Wall Street Loves Workday, but Doesn’t Understand Subscription Businesses

Workday had a monster IPO last month, pricing well above the top of its range and closing its first day with a pop of nearly 75 percent, and Wall Street seemed to respond well to the company’s first quarterly earnings report on Wednesday.

Founders Dave Duffield and Aneel Bhusri have been around long enough to know that this is simply a beginning, and they also know that as much as investors love subscription businesses, Wall Street has a fundamental misunderstanding of how to accurately value them.

In the last few years, a new business model has taken hold — it’s happening in music (Spotify), transportation (Zipcar), consumer goods (Shoedazzle), and, of course, in the software industry with the dominance of the cloud as the preferred model for consuming applications. But even while the Subscription Economy has taken hold across multiple, multi-billion dollar industries, investors, analysts and investor media continue to miss the fundamental differences between product and subscription companies that make their financial measurements just as different.

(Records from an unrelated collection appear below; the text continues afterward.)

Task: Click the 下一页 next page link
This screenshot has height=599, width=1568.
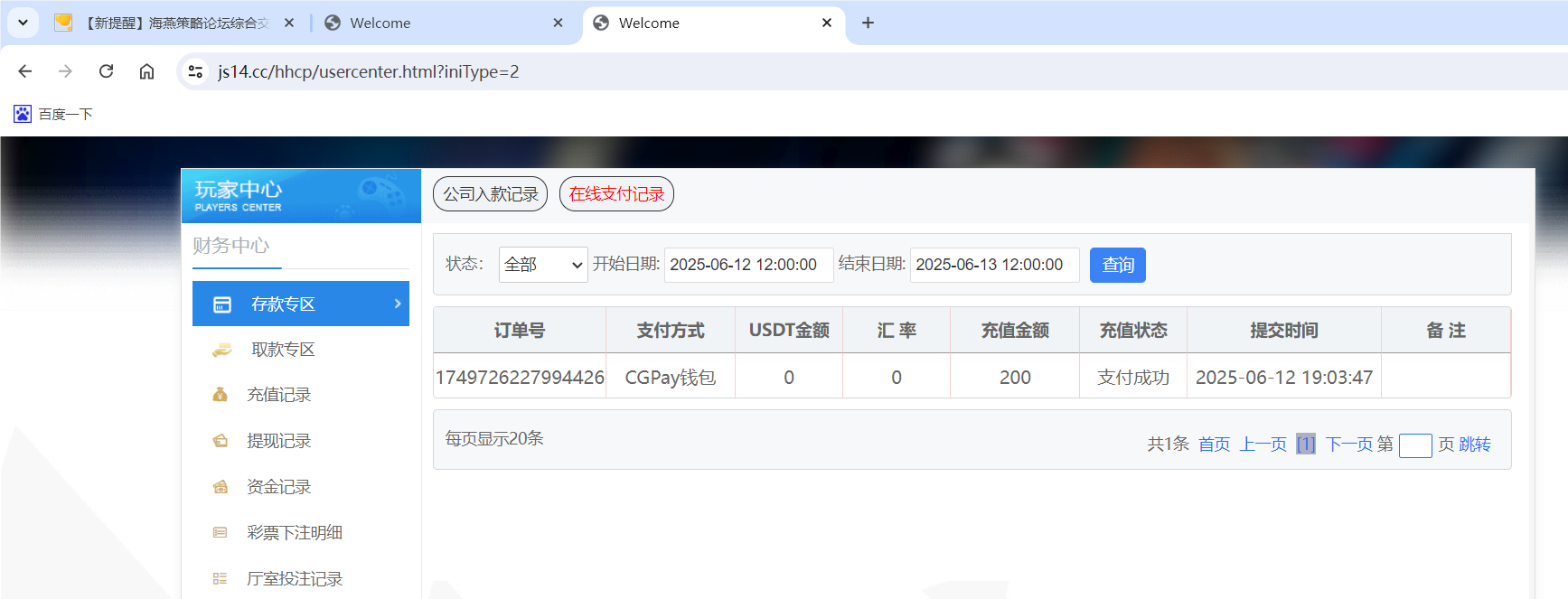Action: coord(1348,445)
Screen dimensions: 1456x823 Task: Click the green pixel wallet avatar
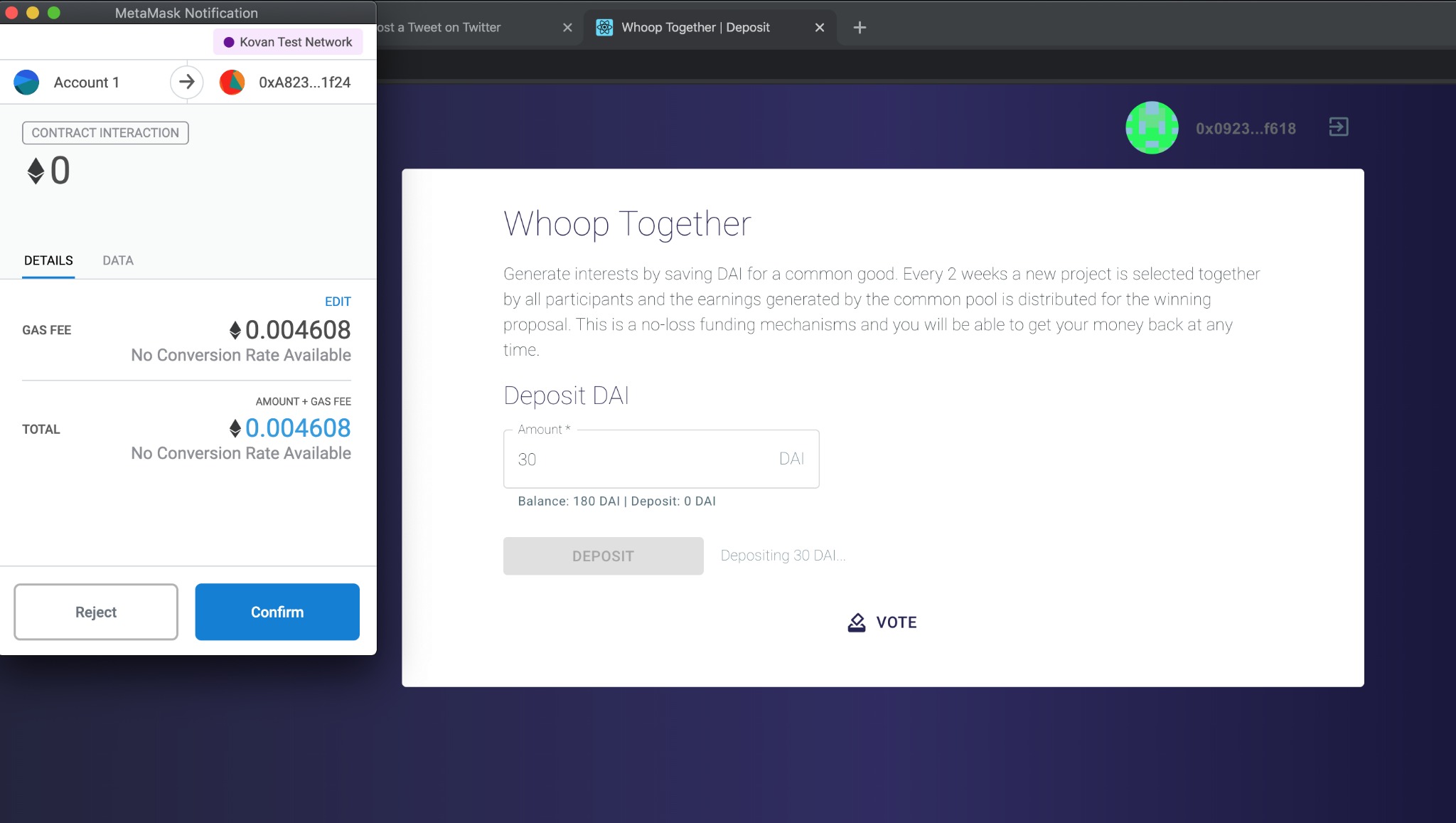1152,128
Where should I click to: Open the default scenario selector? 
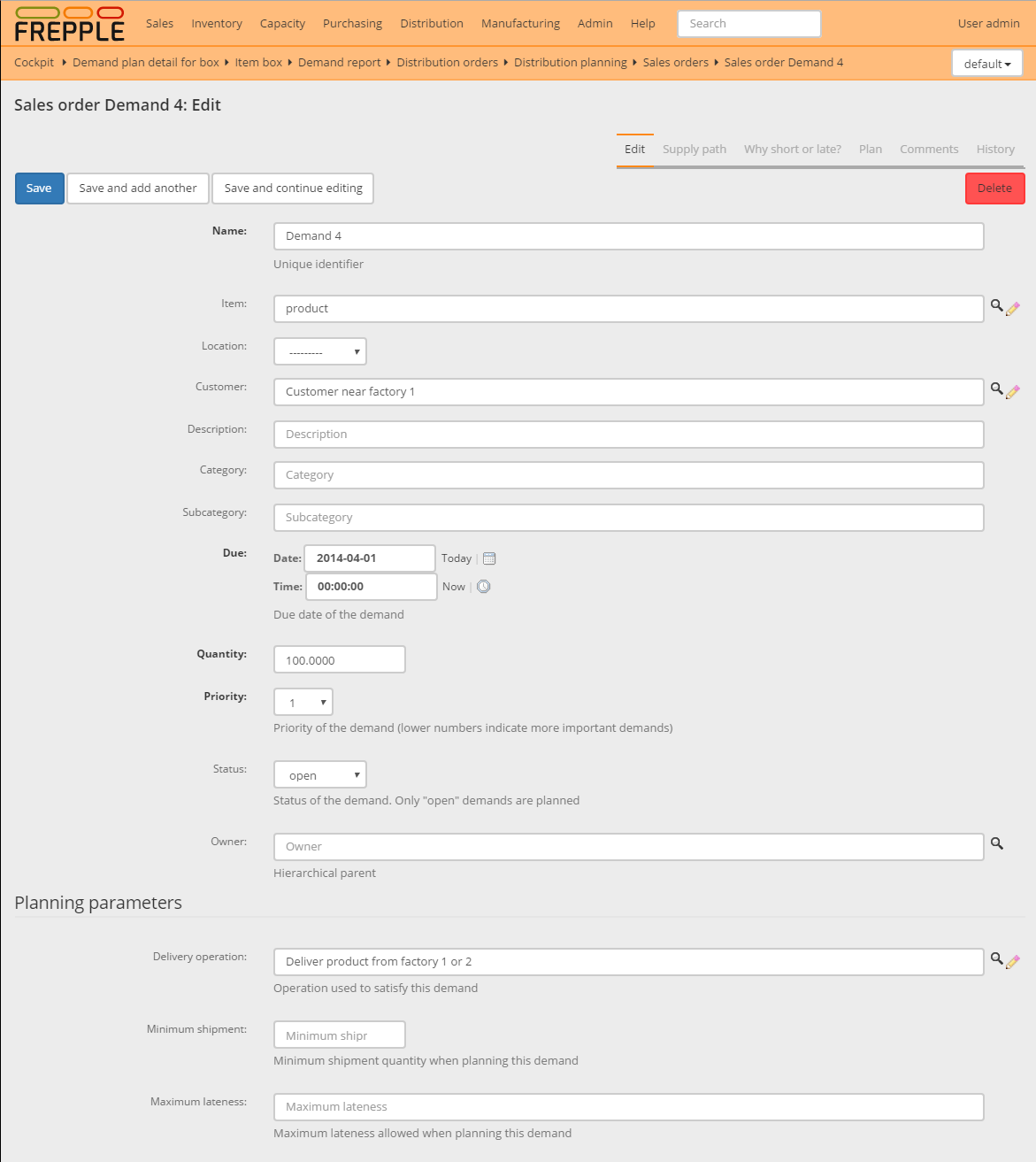tap(986, 63)
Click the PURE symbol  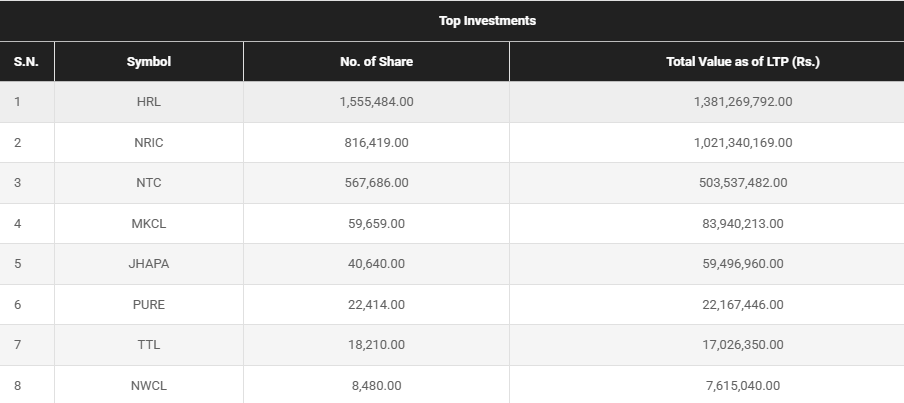(x=148, y=305)
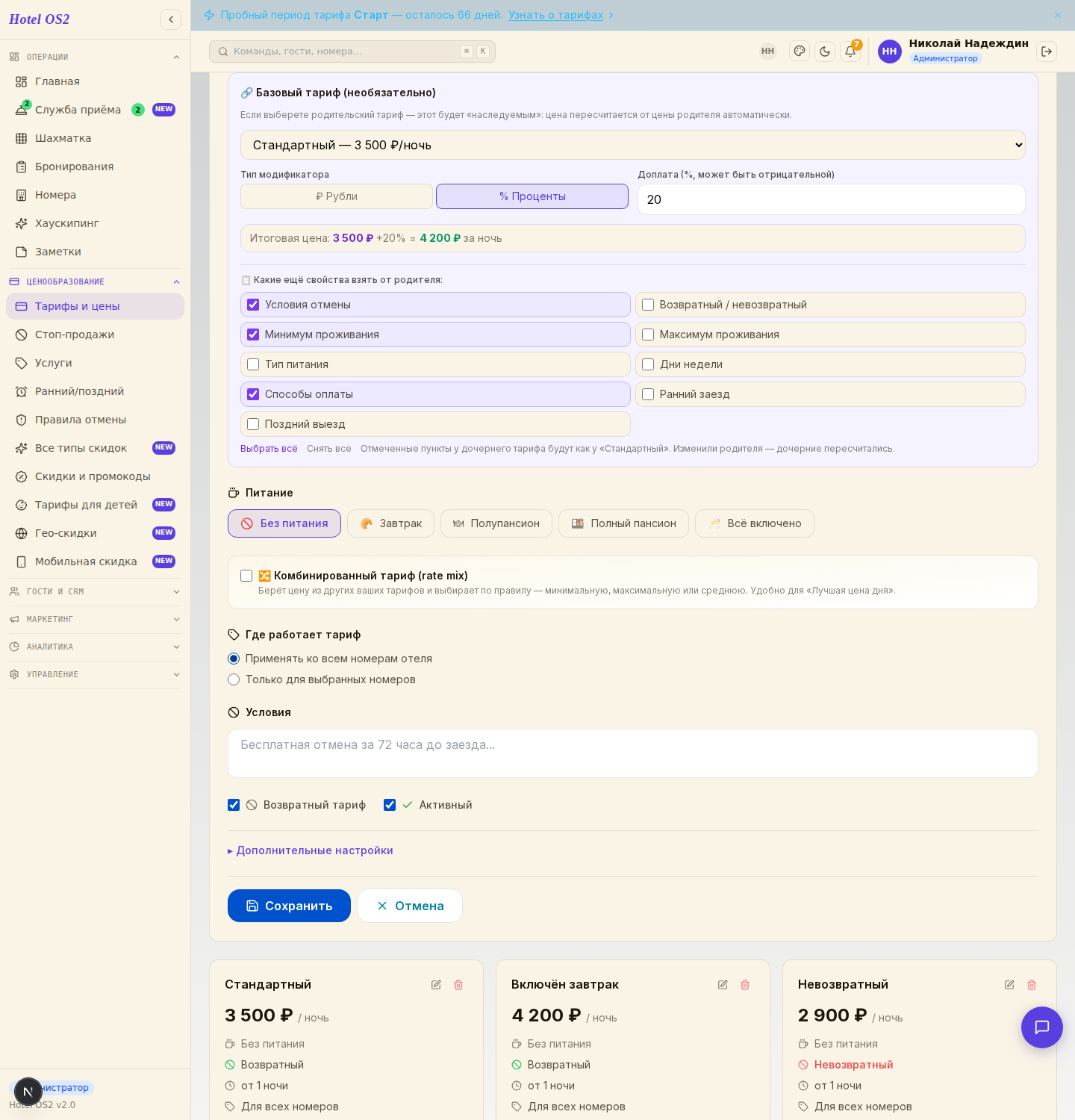Viewport: 1075px width, 1120px height.
Task: Collapse sidebar with chevron button
Action: coord(171,19)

  • Subscription businesses are about building and monetizing recurring customer relationships, not about building and shipping units for discrete one-time transactions.
  • Subscription businesses are forward-looking, not backward-looking. The health of the business is in what it is likely to make this year, the next year and the next, not what it has shipped, earned and spent in the past period.
  • Subscription companies operate on recurring revenue and recurring expenses and therefore care about recurring profit, not operating profit.

Just think about it. We all know that if Bob is willing to give you $100, while John is willing to give you $100 a year for the next eight years, John’s offer is much more valuable. In the same sense, subscription businesses should be a more attractive investment than traditional one-time sales models. With a subscription revenue model, each year you start off with a known revenue level, versus having to chase every dollar of revenue, each year, from ground zero. Whereas in the traditional model, you invest in R&D, cost of goods, and sales & marketing with the hope of generating future revenue, in the subscription model, revenue from customers you have already acquired can be used to fuel future growth.

Regardless, most investors and analysts still look at EPS and P/E ratios when evaluating subscription companies, even though they are essentially worthless metrics in the Subscription Economy. Take this commentary from Morningstar’s Rick Sumner around Workday’s IPO:

Workday is now among the most richly valued of recent cloud computing IPOs, with a valuation of 22 times trailing sales in the last twelve months. IT software company ServiceNow, which went public in June, was valued at roughly 14 times during the time of its IPO, while e-commerce platform provider Demandware was valued at 17 times. “Workday can grow when it’s smaller, but the question becomes when they get in excess of a billion in revenue, can they still bolt on this high growth rate to justify its valuation?”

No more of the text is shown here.